▶ WHAT IS REQUIRED
Copy out every line below without alteration.

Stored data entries
━━━━━━━━━━━━━━━━
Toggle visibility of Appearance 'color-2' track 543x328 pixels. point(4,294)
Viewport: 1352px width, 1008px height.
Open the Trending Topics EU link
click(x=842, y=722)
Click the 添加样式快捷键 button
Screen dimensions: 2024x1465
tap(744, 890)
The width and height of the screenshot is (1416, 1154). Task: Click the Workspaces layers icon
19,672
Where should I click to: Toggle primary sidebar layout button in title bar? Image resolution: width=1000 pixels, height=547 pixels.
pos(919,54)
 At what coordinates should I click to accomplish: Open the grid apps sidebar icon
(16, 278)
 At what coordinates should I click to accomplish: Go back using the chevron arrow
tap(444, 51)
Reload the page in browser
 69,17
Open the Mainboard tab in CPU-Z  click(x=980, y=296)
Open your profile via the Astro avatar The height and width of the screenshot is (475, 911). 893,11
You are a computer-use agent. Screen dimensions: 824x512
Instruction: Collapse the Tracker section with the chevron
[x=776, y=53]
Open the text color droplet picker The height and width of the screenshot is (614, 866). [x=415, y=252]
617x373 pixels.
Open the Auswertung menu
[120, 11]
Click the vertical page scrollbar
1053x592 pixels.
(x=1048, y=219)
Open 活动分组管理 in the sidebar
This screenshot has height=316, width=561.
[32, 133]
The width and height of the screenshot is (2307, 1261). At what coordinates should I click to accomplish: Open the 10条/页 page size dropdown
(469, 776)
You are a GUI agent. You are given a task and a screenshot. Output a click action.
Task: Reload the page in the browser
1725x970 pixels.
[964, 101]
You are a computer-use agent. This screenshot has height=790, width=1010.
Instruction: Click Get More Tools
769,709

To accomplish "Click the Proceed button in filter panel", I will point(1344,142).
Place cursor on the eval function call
━━━━━━━━━━━━━━━━
▶ REPLY TO THE TASK
Toggle visibility of Appearance 'color-2' track 543x328 pixels. point(4,294)
Viewport: 1352px width, 1008px height.
Open the Trending Topics EU link
click(x=842, y=722)
Click the 添加样式快捷键 button
Screen dimensions: 2024x1465
tap(744, 890)
The width and height of the screenshot is (1416, 1154). Task: Click the Workspaces layers icon
19,672
Where should I click to: Toggle primary sidebar layout button in title bar? Image resolution: width=1000 pixels, height=547 pixels.
pos(919,54)
 At what coordinates should I click to accomplish: Open the grid apps sidebar icon
(16, 278)
 At what coordinates should I click to accomplish: Go back using the chevron arrow
tap(444, 51)
Reload the page in browser
 69,17
Open the Mainboard tab in CPU-Z  click(x=980, y=296)
Open your profile via the Astro avatar The height and width of the screenshot is (475, 911). 893,11
You are a computer-use agent. Screen dimensions: 824x512
Instruction: Collapse the Tracker section with the chevron
[x=776, y=53]
Open the text color droplet picker The height and width of the screenshot is (614, 866). [x=415, y=252]
617x373 pixels.
Open the Auswertung menu
[120, 11]
Click the vertical page scrollbar
1053x592 pixels.
(x=1048, y=219)
Open 活动分组管理 in the sidebar
This screenshot has height=316, width=561.
[32, 133]
The width and height of the screenshot is (2307, 1261). At what coordinates should I click to accomplish: Open the 10条/页 page size dropdown
(469, 776)
You are a GUI agent. You are given a task and a screenshot. Output a click action.
Task: Reload the page in the browser
1725x970 pixels.
[964, 101]
You are a computer-use agent. This screenshot has height=790, width=1010.
Instruction: Click Get More Tools
769,709

To accomplish "Click the Proceed button in filter panel", I will point(1344,142).
Place cursor on the eval function call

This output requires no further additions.